Das Alexander Van der Bellen die Menschen überzeugt hat, zeigt das es noch Hoffnung gibt. Nicht nur in der Alpenrepublik, sondern auch in anderen europäischen Ländern. Es zeigt, dass man sehr wohl dem Rechtspopulismus etwas entgegen setzen kann. Ruhig und sachlich, frei Hetze an Menschlichkeit und die Werte erinnert, die uns verbinden.

Der Lichtblick hat aber auch Schattenseiten, die wir ernst nehmen müssen.
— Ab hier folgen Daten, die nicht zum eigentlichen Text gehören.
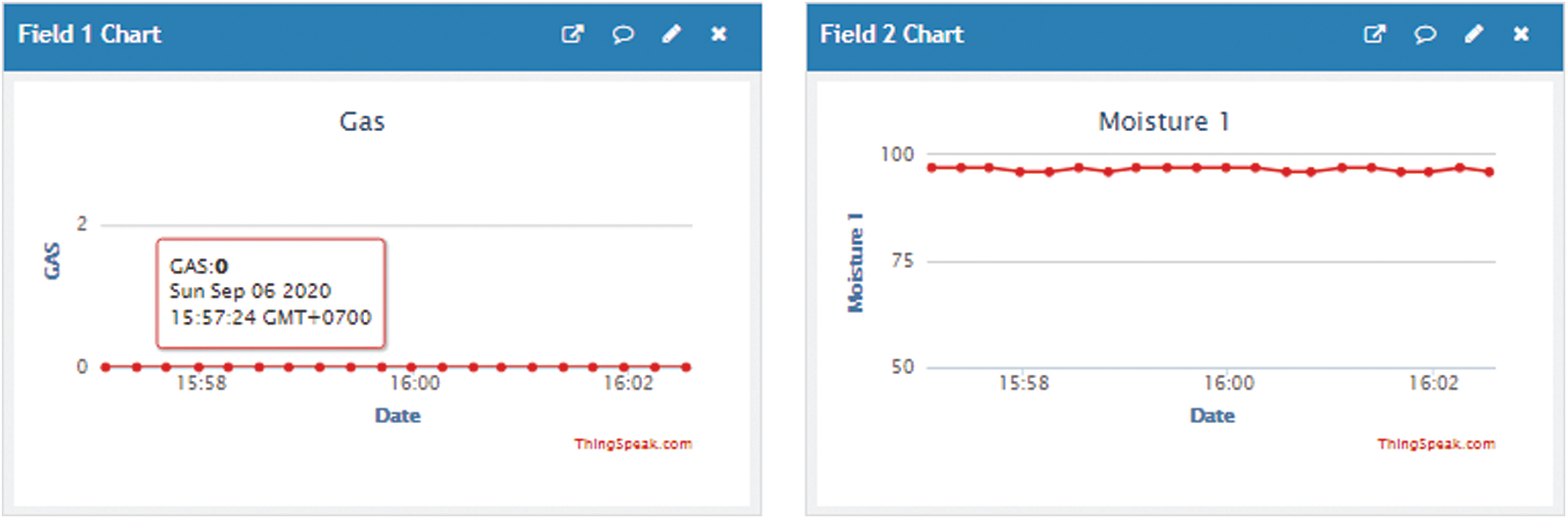Click the 16:00 label on Moisture chart
This screenshot has width=1568, height=519.
pos(1228,384)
Wie in der Süddeutsche Zeitung zu lesen ist, war die Unterstützung für Van der Bellen dort am größten, wo Bildungsabschlüsse (Abitur oder Hochschulausbildung ) höher waren. Menschen mit geringen Bildungsabschlüssen oder ohne Abschlüsse entschieden sich überwiegen für Hofer. Menschen, die sich abgehängt fühlen von der Gesellschaft — und es in der Regel auch sind. Menschen, die sich versuchen Gehör zu verschaffen. Diese Menschen zu erreichen, sie ernst- und aufnehmen wird eine der größten Herausforderungen sein. Es ist aber wohl die wichtigste Aufgabe, die über das gemeinsame Schicksal entscheidet.

Alexander Van der Bellen könnte zeigen wie das geht. Wenn aus denen, die seinem Konkurrenten wählten Menschen werden, die zumindest sagen „ja, der neue Bundespräsident ist schon in Ordnung“ ist bereits viel gewonnen.